## TASK GOAL
Every entry must be given again exactly. Include no pictures.

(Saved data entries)
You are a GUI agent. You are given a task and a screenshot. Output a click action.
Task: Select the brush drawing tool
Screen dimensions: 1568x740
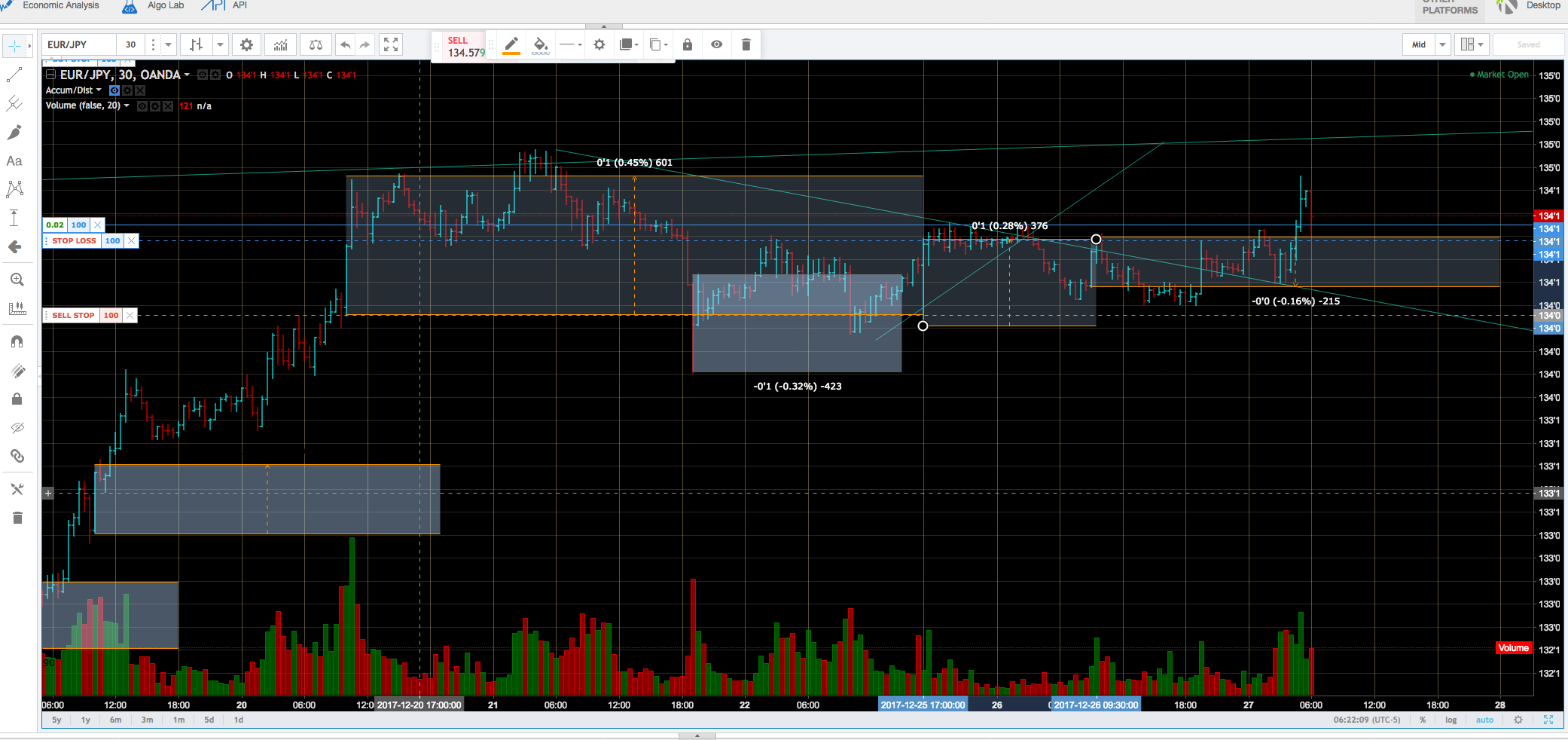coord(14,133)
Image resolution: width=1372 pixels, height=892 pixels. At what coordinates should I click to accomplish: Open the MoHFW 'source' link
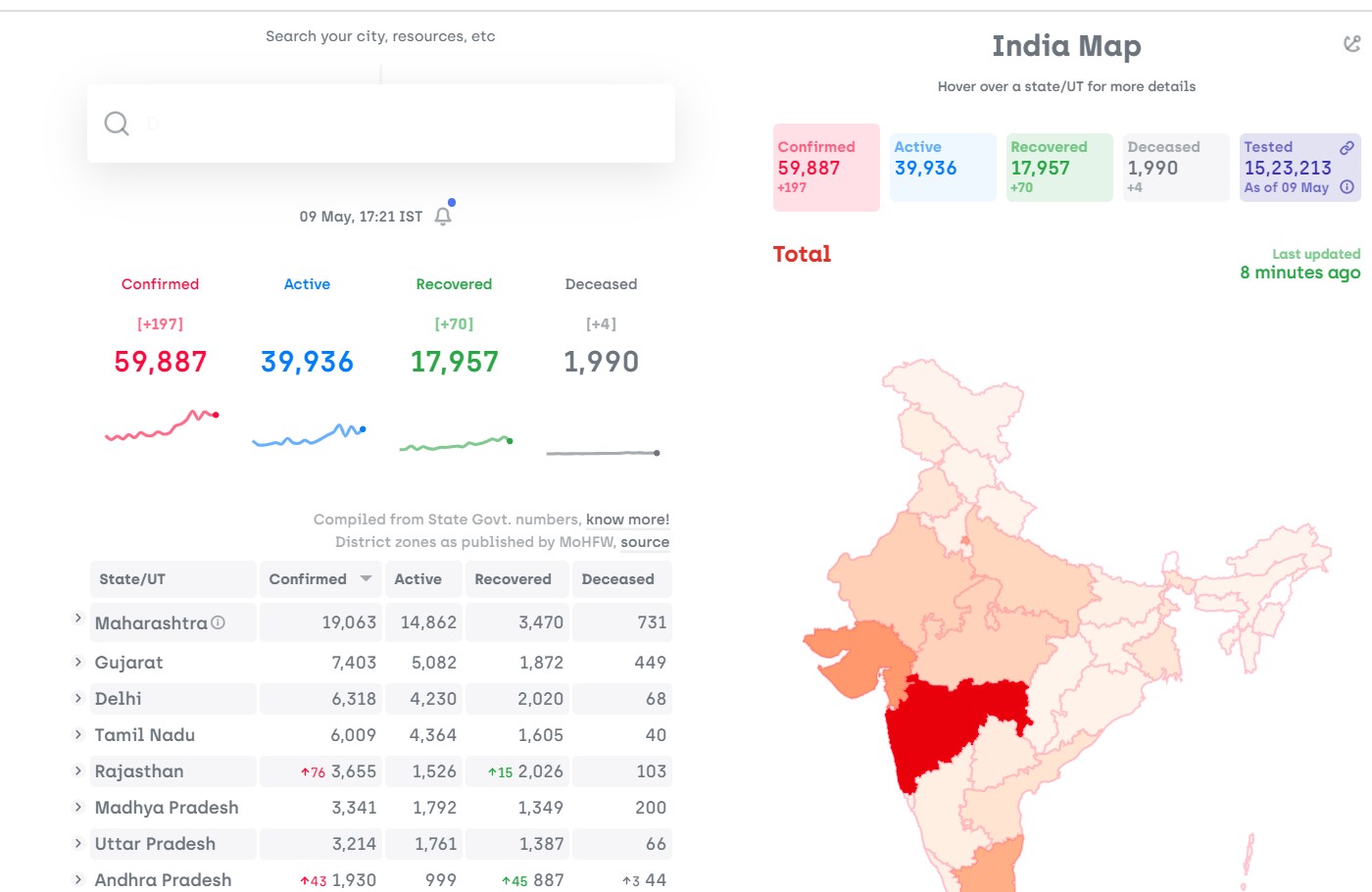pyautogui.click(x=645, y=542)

## SOLVED EXERCISE
You are a GUI agent. You are given a task and a screenshot. Output a click action.
Task: Select the brush drawing tool
Screen dimensions: 1568x740
coord(14,133)
Image resolution: width=1372 pixels, height=892 pixels. At what coordinates should I click to accomplish: Open the MoHFW 'source' link
pyautogui.click(x=645, y=542)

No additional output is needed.